In the previous studies, Drabycz et al. [40] analyzed handcrafted features to distinguish methylated from unmethylated GBM and figured out that texture features from T2-weighted images were important for the prediction of MGMT methylation status. Han et al. [41] found that MGMT promoter-methylated GBM was prone to more tumor necrosis, while T2-weighted FLAIR sequence may be more sensitive to necrosis than T1-weighted images. Interestingly, we also find that better performances of both GBM segmentation and molecular classification are achieved on FLAIR images in our study although the images of CE-T1W and FLAIR did not come from the same patients.

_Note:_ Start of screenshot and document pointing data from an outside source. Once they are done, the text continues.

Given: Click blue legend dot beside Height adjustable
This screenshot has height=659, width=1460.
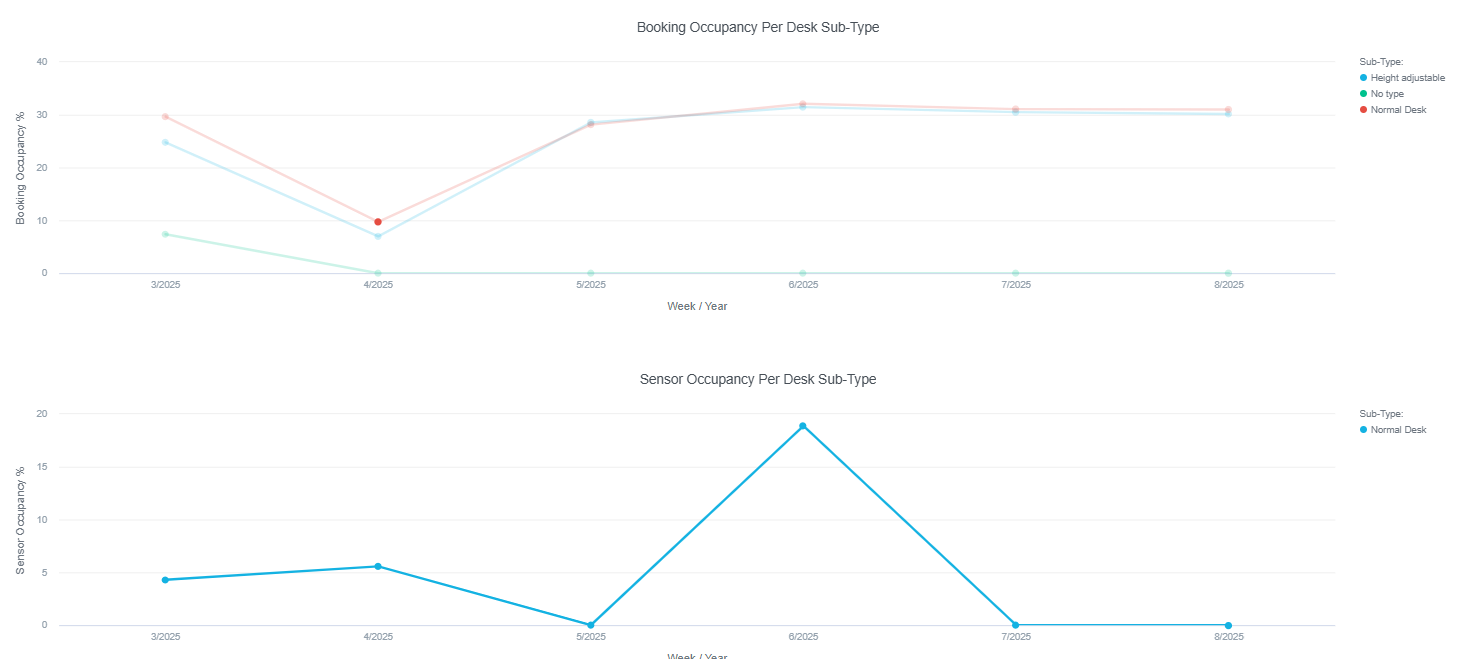Looking at the screenshot, I should tap(1363, 78).
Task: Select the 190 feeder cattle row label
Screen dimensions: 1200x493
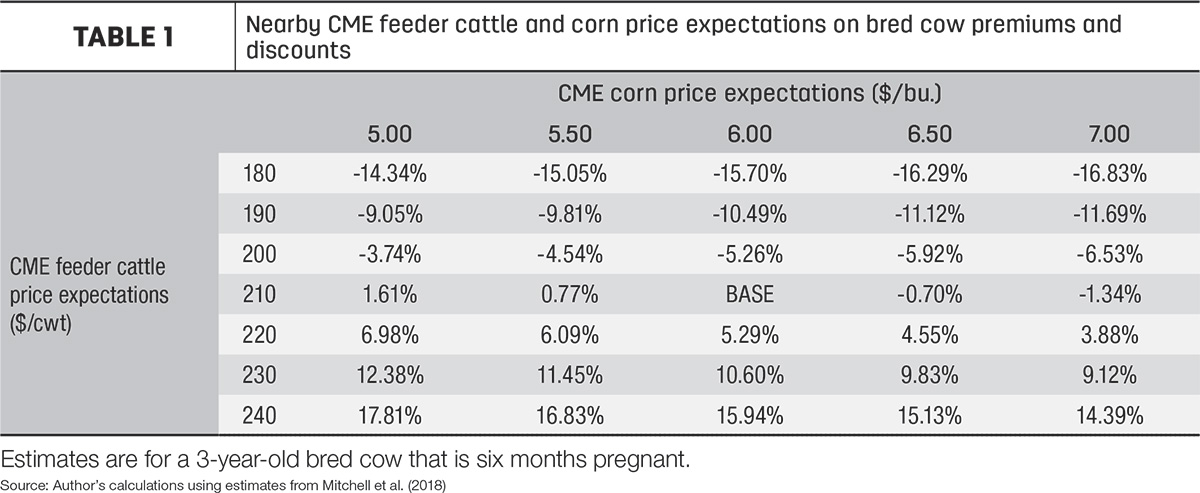Action: pos(260,214)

The strengths of this study lie in the fully automatic glioma segmentation and predicting the MGMT methylation status based on a small dataset. Generally, it takes a radiologist about one minute per slice in tumor annotation, while the inference time of the deep learning model is about 0.1 seconds which is around 1/600 times used in manual annotation. Additionally, manual annotation is burdensome and prone to introduce inter- and intraobserver variability. While once well trained, a deep learning model can continuously and repeatedly perform tumor segmentation regardless of the observers. On the other hand, the training strategy in this study is beneficial for small dataset analysis. In general, a deep model requires a large number of training instances. However, it is challenging or impossible to provide massive high-quality images in medical imaging. Finally, although several studies tried to use deep networks for automatic glioma segmentation [35, 36, 42] or molecular classification [26, 38, 39], the proposed network in this study could integrate both glioma segmentation and classification in a seamless connection pipeline. And the performance is competitive to the state-of-the-art studies in tumor segmentation and classification.

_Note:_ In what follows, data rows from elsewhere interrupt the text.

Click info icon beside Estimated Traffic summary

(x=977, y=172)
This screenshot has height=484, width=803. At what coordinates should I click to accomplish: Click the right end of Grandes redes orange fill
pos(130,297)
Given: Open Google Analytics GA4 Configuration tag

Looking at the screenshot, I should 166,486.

There are several limitations to our study. First, the sample size is small in the study; we will further confirm the findings in a study with larger samples. Second, a multicenter research trial is helpful to validate the capability of the proposed pipeline, while the variations of MR imaging sequences, equipment venders, and other factors could impose difficulties on model building. Third, we failed to investigate the value of combined CE-T1WI and FLAIR in tumor segmentation and classification considering the fewer samples. In the future, we will explore multiple MR sequences for MGMT methylation status prediction, such as amide-proton-transfer-weighted imaging and diffusion-weighted imaging. These may have great potential to improve the performance of MGMT methylation status prediction.

5. Conclusion

An MRI-based end-to-end deep learning pipeline is designed for tumor segmentation and MGMT methylation status prediction in GBM patients. It can save time and avoid interobserver variability in tumor segmentation and help discover molecular biomarkers from routine medical images to aid in diagnosis and treatment decision-making.

Data Availability

All MRI data are available in the cancer imaging archive (https://www.cancerimagingarchive.net/), and clinical and molecular data are obtained from the open-access data tier of the TCGA website.

Conflicts of Interest

The authors declare that there is no conflict of interest.

Authors’ Contributions

Xin Chen, Min Zeng, and Yichen Tong contributed equally.

Acknowledgments

This study was supported by the Key R&D Program of Guangdong Province (2018B030339001), the National Science Fund for Distinguished Young Scholars (No. 81925023), the National Natural Scientific Foundation of China (Nos. 81601469, 81771912, 81871846, 81971574, and 81802227), the Guangzhou Science and Technology Project of Health (No. 20191A011002), the Natural Science Foundation of Guangdong Province (2018A030313282), the Fundamental Research Funds for the Central Universities, SCUT (2018MS23), and the Guangzhou Science and Technology Project (202002030268 and 201804010032).